The River Seine is 777 km in length and an important commercial waterway within the Paris Basin in the north of France. The Seine rises in the commune of Source-Seine, about 30 kilometres northwest of Dijon and flows northwesterly – curving through Paris – to the Normandy coast where it flows into the English Channel. Yet when thinking of the Seine it evokes romantic images of Paris and strolling along the banks of the river seine, and it is for this that it is best known. The river has inspired many great artists over the years including Henri Matisse and Claude Monet. Looking down river, the bank to your right is known as the Right Bank and the bank to your left is known as the Left Bank.
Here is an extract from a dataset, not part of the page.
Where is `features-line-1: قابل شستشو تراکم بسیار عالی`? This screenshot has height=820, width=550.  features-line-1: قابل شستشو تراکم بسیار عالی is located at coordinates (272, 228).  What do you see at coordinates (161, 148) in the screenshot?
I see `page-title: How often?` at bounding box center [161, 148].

The Left Bank and Right Bank of the Seine are UNESCO World Heritage Sites.
There are 37 bridges within Paris, including the Pont de l’Alma near the Eiffel Tower, the Pont des Arts, and the Pont Neuf. and dozens more spanning the river outside the city. Examples in Paris include the Pont Alexandre III and Pont Neuf, the latter of which dates back to 1607. Outside the city, examples include the Pont de Normandie, one of the longest cable-stayed bridges in the world, which links Le Havre to Honfleur.
The Seine can artificially be divided into five parts:
- the Petite Seine “Small Seine” from the sources to Montereau-Fault-Yonne
- the Haute Seine “Upper Seine” from Montereau-Fault-Yonne to Paris
- the Traversée de Paris “the Paris waterway”
- the Basse Seine “Lower Seine” from Paris to Rouen
- the Seine maritime “Maritime Seine” from Rouen to the English channel.
A stay in Paris simply would not be complete without a boat cruise along the Seine or the canals, offering many unforgettable views of the city.
On a cruise, the splendours of Paris unfold on either side of the city’s most beautiful avenue – the Seine. As you glide along the water at a leisurely pace, you pass by the most magnificent museums and monuments. Some companies offer special entertainment for children to make the voyage even more magical: a Croisière Enchantée (enchanted cruise) with a musical show, or a Petits Matelots (Little Sailors) cruise based on the character of Barthélemy the pirate. Also worth discovering: the cruises along the Canal Saint-Martin, with its picturesque locks. Contraste organizes several activities on the water, including group rides in inflatable boats and nautical rallies between the Port de Paris Arsenal and the Bassin de la Villette. Venice is not the only city to have legendary craft plying the water. The gleaming mahogany and flamboyant copper Rivas of Paris Boat Prestige brave the criss-crossing of lines of barges for a fantastic ride. The river, which runs through the middle of the city, can also be explored on foot, via its many bridges and via the new Berges de Seine. This promenade has become a popular place to stroll all year round. On Sundays, the quayside stretch is also immensely popular for walking, kick scootering and cycling. Information on these outings along the Seine, and also to woods, parks and gardens can be found at the Comité départementale de la randonnée pédestre de Paris, which offers 88 way-marked routes. Seasoned walkers can trek across Paris from north to south or east to west on way-marked paths.
– Did you know? For some water sports fun just a metro ride away, head to the Club Nautique in the 19th arrondissement, at 28 Avenue Simon Bolivar, where you can enjoy water skiing, wake skating, wake skiing and even air chair riding on the Seine in Paris.